[Given data Boundary: Start]

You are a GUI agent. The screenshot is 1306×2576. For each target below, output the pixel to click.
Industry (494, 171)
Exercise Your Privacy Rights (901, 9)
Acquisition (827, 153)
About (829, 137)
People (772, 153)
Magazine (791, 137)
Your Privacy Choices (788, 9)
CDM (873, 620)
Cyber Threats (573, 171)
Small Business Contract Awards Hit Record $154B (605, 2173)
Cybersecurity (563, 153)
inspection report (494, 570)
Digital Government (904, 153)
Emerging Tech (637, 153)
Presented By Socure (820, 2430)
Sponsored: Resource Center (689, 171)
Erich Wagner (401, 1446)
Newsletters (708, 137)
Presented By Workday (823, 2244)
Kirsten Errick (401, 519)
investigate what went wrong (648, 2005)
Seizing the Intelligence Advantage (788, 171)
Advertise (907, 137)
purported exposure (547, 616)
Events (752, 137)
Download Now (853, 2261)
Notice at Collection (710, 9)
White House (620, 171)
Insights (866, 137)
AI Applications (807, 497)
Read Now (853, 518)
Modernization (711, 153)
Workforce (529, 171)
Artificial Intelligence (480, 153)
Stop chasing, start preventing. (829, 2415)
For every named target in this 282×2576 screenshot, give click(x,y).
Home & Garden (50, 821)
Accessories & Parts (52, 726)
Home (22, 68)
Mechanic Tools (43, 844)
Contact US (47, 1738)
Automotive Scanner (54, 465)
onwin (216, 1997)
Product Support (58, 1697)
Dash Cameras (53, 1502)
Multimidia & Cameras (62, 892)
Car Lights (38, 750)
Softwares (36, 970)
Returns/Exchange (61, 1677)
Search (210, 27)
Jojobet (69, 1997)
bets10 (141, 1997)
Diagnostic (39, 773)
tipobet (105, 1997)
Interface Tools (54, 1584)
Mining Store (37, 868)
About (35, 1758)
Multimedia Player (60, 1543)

[Given data Boundary: End]

Return the listing above in full, character for character.

You are a GUI agent. The screenshot is 1306×2576. For each target below, output the pixel to click.
Industry (494, 171)
Exercise Your Privacy Rights (901, 9)
Acquisition (827, 153)
About (829, 137)
People (772, 153)
Magazine (791, 137)
Your Privacy Choices (788, 9)
CDM (873, 620)
Cyber Threats (573, 171)
Small Business Contract Awards Hit Record $154B (605, 2173)
Cybersecurity (563, 153)
inspection report (494, 570)
Digital Government (904, 153)
Emerging Tech (637, 153)
Presented By Socure (820, 2430)
Sponsored: Resource Center (689, 171)
Erich Wagner (401, 1446)
Newsletters (708, 137)
Presented By Workday (823, 2244)
Kirsten Errick (401, 519)
investigate what went wrong (648, 2005)
Seizing the Intelligence Advantage (788, 171)
Advertise (907, 137)
purported exposure (547, 616)
Events (752, 137)
Download Now (853, 2261)
Notice at Collection (710, 9)
White House (620, 171)
Insights (866, 137)
AI Applications (807, 497)
Read Now (853, 518)
Modernization (711, 153)
Workforce (529, 171)
Artificial Intelligence (480, 153)
Stop chasing, start preventing. (829, 2415)
For every named target in this 282×2576 screenshot, give click(x,y).
Home & Garden (50, 821)
Accessories & Parts (52, 726)
Home (22, 68)
Mechanic Tools (43, 844)
Contact US (47, 1738)
Automotive Scanner (54, 465)
onwin (216, 1997)
Product Support (58, 1697)
Dash Cameras (53, 1502)
Multimidia & Cameras (62, 892)
Car Lights (38, 750)
Softwares (36, 970)
Returns/Exchange (61, 1677)
Search (210, 27)
Jojobet (69, 1997)
bets10 (141, 1997)
Diagnostic (39, 773)
tipobet (105, 1997)
Interface Tools (54, 1584)
Mining Store (37, 868)
About (35, 1758)
Multimedia Player (60, 1543)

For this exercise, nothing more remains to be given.